Work to be completed >> Give every line of the items below as a JSON list of strings, one string per line, with blank lines omitted.

Exercise input >>
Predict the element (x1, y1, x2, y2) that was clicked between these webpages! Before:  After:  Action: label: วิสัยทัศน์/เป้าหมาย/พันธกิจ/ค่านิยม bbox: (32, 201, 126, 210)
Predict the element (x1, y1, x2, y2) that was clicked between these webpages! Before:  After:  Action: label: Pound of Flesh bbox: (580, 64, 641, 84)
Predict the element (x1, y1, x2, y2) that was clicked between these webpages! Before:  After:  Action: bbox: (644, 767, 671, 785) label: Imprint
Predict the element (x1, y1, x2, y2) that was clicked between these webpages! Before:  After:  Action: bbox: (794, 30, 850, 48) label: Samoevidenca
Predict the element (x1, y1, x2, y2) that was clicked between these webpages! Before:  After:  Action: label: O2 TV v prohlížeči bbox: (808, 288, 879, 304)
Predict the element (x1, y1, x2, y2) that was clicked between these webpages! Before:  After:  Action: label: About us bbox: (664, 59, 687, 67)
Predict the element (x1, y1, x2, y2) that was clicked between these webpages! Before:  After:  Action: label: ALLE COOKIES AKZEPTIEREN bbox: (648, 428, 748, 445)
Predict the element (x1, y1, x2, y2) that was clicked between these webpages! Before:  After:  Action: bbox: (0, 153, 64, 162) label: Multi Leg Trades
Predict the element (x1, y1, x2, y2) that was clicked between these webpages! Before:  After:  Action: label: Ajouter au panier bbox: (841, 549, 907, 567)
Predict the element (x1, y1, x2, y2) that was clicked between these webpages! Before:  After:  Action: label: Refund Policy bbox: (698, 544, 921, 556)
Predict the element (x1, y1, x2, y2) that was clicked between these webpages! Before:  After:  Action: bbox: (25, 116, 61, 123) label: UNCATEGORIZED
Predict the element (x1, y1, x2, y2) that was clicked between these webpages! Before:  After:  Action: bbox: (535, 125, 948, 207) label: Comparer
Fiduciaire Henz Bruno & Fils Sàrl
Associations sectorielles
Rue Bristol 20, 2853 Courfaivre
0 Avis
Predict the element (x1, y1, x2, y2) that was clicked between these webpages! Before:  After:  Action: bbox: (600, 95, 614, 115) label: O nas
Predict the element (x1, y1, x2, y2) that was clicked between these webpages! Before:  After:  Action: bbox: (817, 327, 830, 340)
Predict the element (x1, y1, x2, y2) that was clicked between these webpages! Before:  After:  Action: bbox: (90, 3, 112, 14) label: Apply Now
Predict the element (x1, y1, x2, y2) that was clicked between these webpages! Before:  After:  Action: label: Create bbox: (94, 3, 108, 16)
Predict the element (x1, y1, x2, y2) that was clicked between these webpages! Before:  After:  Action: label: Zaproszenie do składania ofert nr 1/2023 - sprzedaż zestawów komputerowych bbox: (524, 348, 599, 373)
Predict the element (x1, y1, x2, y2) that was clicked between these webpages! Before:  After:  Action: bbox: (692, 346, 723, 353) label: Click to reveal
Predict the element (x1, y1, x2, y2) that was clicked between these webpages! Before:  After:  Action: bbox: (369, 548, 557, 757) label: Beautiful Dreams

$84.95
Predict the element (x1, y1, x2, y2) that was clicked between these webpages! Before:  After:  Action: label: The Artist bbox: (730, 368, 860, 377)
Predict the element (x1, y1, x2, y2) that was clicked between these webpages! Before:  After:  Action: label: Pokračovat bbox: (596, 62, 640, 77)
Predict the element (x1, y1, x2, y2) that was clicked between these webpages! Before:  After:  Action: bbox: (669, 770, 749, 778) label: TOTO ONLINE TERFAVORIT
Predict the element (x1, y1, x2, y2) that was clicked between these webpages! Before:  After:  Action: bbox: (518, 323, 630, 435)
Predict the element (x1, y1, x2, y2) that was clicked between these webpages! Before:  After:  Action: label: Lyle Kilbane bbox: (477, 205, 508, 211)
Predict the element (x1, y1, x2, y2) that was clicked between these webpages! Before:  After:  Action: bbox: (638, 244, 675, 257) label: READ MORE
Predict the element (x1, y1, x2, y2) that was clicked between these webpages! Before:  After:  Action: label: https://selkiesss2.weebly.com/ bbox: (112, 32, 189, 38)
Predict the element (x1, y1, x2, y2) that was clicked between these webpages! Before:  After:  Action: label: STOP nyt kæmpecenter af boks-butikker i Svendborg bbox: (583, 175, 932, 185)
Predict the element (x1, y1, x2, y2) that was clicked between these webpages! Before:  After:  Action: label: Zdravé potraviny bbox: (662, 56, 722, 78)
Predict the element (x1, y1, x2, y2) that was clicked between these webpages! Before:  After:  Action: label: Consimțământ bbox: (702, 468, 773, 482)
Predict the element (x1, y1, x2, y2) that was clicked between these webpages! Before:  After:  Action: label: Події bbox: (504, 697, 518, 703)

Correct result >>
[
  "Predict the element (x1, y1, x2, y2) that was clicked between these webpages! Before:  After:  Action: label: วิสัยทัศน์/เป้าหมาย/พันธกิจ/ค่านิยม bbox: (32, 201, 126, 210)",
  "Predict the element (x1, y1, x2, y2) that was clicked between these webpages! Before:  After:  Action: label: Pound of Flesh bbox: (580, 64, 641, 84)",
  "Predict the element (x1, y1, x2, y2) that was clicked between these webpages! Before:  After:  Action: bbox: (644, 767, 671, 785) label: Imprint",
  "Predict the element (x1, y1, x2, y2) that was clicked between these webpages! Before:  After:  Action: bbox: (794, 30, 850, 48) label: Samoevidenca",
  "Predict the element (x1, y1, x2, y2) that was clicked between these webpages! Before:  After:  Action: label: O2 TV v prohlížeči bbox: (808, 288, 879, 304)",
  "Predict the element (x1, y1, x2, y2) that was clicked between these webpages! Before:  After:  Action: label: About us bbox: (664, 59, 687, 67)",
  "Predict the element (x1, y1, x2, y2) that was clicked between these webpages! Before:  After:  Action: label: ALLE COOKIES AKZEPTIEREN bbox: (648, 428, 748, 445)",
  "Predict the element (x1, y1, x2, y2) that was clicked between these webpages! Before:  After:  Action: bbox: (0, 153, 64, 162) label: Multi Leg Trades",
  "Predict the element (x1, y1, x2, y2) that was clicked between these webpages! Before:  After:  Action: label: Ajouter au panier bbox: (841, 549, 907, 567)",
  "Predict the element (x1, y1, x2, y2) that was clicked between these webpages! Before:  After:  Action: label: Refund Policy bbox: (698, 544, 921, 556)",
  "Predict the element (x1, y1, x2, y2) that was clicked between these webpages! Before:  After:  Action: bbox: (25, 116, 61, 123) label: UNCATEGORIZED",
  "Predict the element (x1, y1, x2, y2) that was clicked between these webpages! Before:  After:  Action: bbox: (535, 125, 948, 207) label: Comparer",
  "Fiduciaire Henz Bruno & Fils Sàrl",
  "Associations sectorielles",
  "Rue Bristol 20, 2853 Courfaivre",
  "0 Avis",
  "Predict the element (x1, y1, x2, y2) that was clicked between these webpages! Before:  After:  Action: bbox: (600, 95, 614, 115) label: O nas",
  "Predict the element (x1, y1, x2, y2) that was clicked between these webpages! Before:  After:  Action: bbox: (817, 327, 830, 340)",
  "Predict the element (x1, y1, x2, y2) that was clicked between these webpages! Before:  After:  Action: bbox: (90, 3, 112, 14) label: Apply Now",
  "Predict the element (x1, y1, x2, y2) that was clicked between these webpages! Before:  After:  Action: label: Create bbox: (94, 3, 108, 16)",
  "Predict the element (x1, y1, x2, y2) that was clicked between these webpages! Before:  After:  Action: label: Zaproszenie do składania ofert nr 1/2023 - sprzedaż zestawów komputerowych bbox: (524, 348, 599, 373)",
  "Predict the element (x1, y1, x2, y2) that was clicked between these webpages! Before:  After:  Action: bbox: (692, 346, 723, 353) label: Click to reveal",
  "Predict the element (x1, y1, x2, y2) that was clicked between these webpages! Before:  After:  Action: bbox: (369, 548, 557, 757) label: Beautiful Dreams",
  "$84.95",
  "Predict the element (x1, y1, x2, y2) that was clicked between these webpages! Before:  After:  Action: label: The Artist bbox: (730, 368, 860, 377)",
  "Predict the element (x1, y1, x2, y2) that was clicked between these webpages! Before:  After:  Action: label: Pokračovat bbox: (596, 62, 640, 77)",
  "Predict the element (x1, y1, x2, y2) that was clicked between these webpages! Before:  After:  Action: bbox: (669, 770, 749, 778) label: TOTO ONLINE TERFAVORIT",
  "Predict the element (x1, y1, x2, y2) that was clicked between these webpages! Before:  After:  Action: bbox: (518, 323, 630, 435)",
  "Predict the element (x1, y1, x2, y2) that was clicked between these webpages! Before:  After:  Action: label: Lyle Kilbane bbox: (477, 205, 508, 211)",
  "Predict the element (x1, y1, x2, y2) that was clicked between these webpages! Before:  After:  Action: bbox: (638, 244, 675, 257) label: READ MORE",
  "Predict the element (x1, y1, x2, y2) that was clicked between these webpages! Before:  After:  Action: label: https://selkiesss2.weebly.com/ bbox: (112, 32, 189, 38)",
  "Predict the element (x1, y1, x2, y2) that was clicked between these webpages! Before:  After:  Action: label: STOP nyt kæmpecenter af boks-butikker i Svendborg bbox: (583, 175, 932, 185)",
  "Predict the element (x1, y1, x2, y2) that was clicked between these webpages! Before:  After:  Action: label: Zdravé potraviny bbox: (662, 56, 722, 78)",
  "Predict the element (x1, y1, x2, y2) that was clicked between these webpages! Before:  After:  Action: label: Consimțământ bbox: (702, 468, 773, 482)",
  "Predict the element (x1, y1, x2, y2) that was clicked between these webpages! Before:  After:  Action: label: Події bbox: (504, 697, 518, 703)"
]